** Start of Task inputs **
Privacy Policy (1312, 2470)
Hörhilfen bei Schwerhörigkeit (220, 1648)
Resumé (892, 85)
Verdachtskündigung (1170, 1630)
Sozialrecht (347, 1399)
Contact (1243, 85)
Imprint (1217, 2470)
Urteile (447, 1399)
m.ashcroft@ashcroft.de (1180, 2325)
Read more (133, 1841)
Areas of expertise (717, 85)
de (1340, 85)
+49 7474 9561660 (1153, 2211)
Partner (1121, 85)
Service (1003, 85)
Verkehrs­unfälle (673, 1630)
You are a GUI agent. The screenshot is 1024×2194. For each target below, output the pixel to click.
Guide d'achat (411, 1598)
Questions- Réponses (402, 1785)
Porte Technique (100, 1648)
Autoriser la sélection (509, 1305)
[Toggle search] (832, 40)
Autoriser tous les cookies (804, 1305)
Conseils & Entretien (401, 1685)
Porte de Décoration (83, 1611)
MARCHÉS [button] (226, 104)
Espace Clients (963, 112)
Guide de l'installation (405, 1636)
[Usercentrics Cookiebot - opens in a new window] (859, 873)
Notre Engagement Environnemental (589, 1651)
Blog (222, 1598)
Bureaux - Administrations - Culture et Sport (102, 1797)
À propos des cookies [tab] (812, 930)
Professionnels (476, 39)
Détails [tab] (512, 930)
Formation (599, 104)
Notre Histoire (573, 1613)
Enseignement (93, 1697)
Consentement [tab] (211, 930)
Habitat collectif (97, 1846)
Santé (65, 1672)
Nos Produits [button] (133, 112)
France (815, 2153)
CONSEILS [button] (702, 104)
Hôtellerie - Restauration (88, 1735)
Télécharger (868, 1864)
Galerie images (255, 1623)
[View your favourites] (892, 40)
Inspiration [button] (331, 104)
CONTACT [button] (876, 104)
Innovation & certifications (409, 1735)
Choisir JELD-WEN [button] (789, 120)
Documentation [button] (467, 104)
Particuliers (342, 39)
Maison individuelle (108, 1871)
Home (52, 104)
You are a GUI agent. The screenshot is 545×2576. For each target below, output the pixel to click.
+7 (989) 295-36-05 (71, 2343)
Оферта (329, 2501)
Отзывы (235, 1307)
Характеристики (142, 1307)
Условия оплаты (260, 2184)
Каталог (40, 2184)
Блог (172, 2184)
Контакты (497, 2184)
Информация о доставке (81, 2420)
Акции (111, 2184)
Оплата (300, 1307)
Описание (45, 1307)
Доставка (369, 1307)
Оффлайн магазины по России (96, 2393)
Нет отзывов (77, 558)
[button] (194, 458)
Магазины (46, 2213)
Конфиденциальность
** End of Task inputs **
*What is expected*: Can you set out the entries from the line containing "de (1340, 85)" through the line containing "[Toggle search] (832, 40)" as a Markdown table with the columns Row and Entry, numbering each line and skipping any blank ones?

*Solution*:
| Row | Entry |
|---|---|
| 1 | de (1340, 85) |
| 2 | +49 7474 9561660 (1153, 2211) |
| 3 | Partner (1121, 85) |
| 4 | Service (1003, 85) |
| 5 | Verkehrs­unfälle (673, 1630) |
| 6 | You are a GUI agent. The screenshot is 1024×2194. For each target below, output the pixel to click. |
| 7 | Guide d'achat (411, 1598) |
| 8 | Questions- Réponses (402, 1785) |
| 9 | Porte Technique (100, 1648) |
| 10 | Autoriser la sélection (509, 1305) |
| 11 | [Toggle search] (832, 40) |